Tanzania from the lower slopes of Kilimanjaro. The mountain offers the climber everything from jungle to glaciers.
To ascend Kilimanjaro is akin to taking a vertical trip from the Equator to the Arctic. The climb takes in dessert, savannah, tropical rain forest and glaciated ice fields. Above the 5906 foot contour line the whole mountain becomes a nature reserve. The lower slopes are cultivated but above 6,500 feet gives way to a forested zone. This thick rain forest belt eventually yields to groves of heather trees and dense tussock grass, the vegetation becoming more sparse until it peters out at around 14,750 feet. After this point the terrain becomes truly alpine. In this area of the mountain temperatures fluctuate between +104ºF to below 0ºF at night.

In the high summit region there are great climatic changes, little rainfall means that life is scarce. The southern slopes of the mountain are the most fertile receiving rain from the east Trade Winds. This area is home to the Wachagga tribe who crop Banana and Coffee.

The Window of Opportunity
Due to the uneven rainfall pattern January and February or June and July represent the best periods to climb Kilimanjaro. We shall be targeting the January/February window of 1998 as our first choice.

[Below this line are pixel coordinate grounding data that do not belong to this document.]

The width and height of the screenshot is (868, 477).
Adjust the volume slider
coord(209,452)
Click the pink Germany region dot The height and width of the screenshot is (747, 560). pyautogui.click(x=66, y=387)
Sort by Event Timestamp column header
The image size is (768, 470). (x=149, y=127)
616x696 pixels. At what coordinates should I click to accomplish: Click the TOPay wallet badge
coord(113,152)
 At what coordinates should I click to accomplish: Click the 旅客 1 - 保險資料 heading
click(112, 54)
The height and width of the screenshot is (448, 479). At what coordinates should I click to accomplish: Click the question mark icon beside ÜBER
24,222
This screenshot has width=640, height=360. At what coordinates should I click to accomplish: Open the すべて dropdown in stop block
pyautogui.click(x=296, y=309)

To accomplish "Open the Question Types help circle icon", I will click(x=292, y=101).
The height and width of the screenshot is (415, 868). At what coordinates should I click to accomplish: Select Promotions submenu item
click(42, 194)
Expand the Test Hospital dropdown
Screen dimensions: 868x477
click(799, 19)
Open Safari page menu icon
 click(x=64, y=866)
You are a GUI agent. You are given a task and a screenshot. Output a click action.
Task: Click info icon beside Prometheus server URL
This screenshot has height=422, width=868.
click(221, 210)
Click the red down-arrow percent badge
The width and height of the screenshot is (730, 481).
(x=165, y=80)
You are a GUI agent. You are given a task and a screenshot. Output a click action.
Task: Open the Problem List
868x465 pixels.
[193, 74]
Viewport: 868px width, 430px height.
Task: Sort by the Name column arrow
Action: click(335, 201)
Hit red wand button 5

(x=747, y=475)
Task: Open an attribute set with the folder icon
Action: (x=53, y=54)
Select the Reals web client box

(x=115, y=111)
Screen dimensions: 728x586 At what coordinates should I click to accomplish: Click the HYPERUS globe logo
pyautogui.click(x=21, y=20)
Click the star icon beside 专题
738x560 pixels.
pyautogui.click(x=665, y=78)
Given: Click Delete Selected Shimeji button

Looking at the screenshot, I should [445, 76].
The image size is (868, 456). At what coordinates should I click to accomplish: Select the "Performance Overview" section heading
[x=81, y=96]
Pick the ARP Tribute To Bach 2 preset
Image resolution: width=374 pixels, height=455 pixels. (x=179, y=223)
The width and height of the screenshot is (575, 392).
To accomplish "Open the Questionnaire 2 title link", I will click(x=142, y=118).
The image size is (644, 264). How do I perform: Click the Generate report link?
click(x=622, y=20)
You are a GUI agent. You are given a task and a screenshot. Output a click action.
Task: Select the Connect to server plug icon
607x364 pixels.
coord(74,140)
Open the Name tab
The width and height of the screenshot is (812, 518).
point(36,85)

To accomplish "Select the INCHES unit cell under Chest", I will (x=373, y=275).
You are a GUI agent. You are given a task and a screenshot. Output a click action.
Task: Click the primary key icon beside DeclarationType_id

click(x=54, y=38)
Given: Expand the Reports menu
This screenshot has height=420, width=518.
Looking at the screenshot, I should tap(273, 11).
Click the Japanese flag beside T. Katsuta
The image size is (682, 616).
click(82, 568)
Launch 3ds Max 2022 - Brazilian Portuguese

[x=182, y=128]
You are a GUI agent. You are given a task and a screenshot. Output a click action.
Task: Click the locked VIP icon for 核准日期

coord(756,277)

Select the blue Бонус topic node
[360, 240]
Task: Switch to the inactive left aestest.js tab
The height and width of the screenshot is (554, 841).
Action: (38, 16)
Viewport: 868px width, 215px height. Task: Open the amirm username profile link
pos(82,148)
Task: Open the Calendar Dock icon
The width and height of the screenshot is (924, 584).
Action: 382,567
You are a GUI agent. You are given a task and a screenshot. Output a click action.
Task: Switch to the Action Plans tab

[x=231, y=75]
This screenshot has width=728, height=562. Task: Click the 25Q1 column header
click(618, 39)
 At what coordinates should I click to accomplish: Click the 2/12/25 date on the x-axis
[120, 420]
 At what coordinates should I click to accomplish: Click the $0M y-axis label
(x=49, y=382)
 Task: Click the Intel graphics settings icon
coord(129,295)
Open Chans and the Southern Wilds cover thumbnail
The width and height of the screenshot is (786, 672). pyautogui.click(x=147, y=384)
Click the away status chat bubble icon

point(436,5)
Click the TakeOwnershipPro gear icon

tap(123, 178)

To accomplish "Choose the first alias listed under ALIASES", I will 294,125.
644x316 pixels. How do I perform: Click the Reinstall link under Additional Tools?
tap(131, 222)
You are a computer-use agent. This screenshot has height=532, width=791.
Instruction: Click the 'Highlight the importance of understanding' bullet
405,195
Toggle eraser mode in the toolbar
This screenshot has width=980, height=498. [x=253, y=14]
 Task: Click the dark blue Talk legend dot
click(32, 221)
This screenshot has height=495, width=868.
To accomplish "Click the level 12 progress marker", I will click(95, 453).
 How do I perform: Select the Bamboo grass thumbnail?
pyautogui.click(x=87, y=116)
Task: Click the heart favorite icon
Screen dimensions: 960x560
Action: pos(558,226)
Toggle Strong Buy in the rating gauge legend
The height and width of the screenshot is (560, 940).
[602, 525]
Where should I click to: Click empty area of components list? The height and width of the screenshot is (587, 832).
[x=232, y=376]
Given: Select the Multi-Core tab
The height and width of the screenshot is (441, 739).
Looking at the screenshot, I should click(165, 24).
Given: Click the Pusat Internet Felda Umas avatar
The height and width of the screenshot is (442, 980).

The Summit, snowfields on the Equator.
The advance team shall be on the ground for approximately 21 days with the remainder of the team arriving one week later. Climbing time 7 to 8 days. The work involved will be extremely debilitating, especially at altitudes in excess of 10,000 feet. The intended route is hutted to an altitude of around 14,500 feet and we shall be making use of these facilities where possible. The support team and climbing team will be working on local projects as required during the remaining time.

Although Kilimanjaro is known as a trekking peak the undertaking must be viewed in a serious light as a mountain of this magnitude should never be underestimated. Remember that altitude does kill and people have died on this mountain. However every effort will go into ensuring project '98 successfully and safely achieves its aims.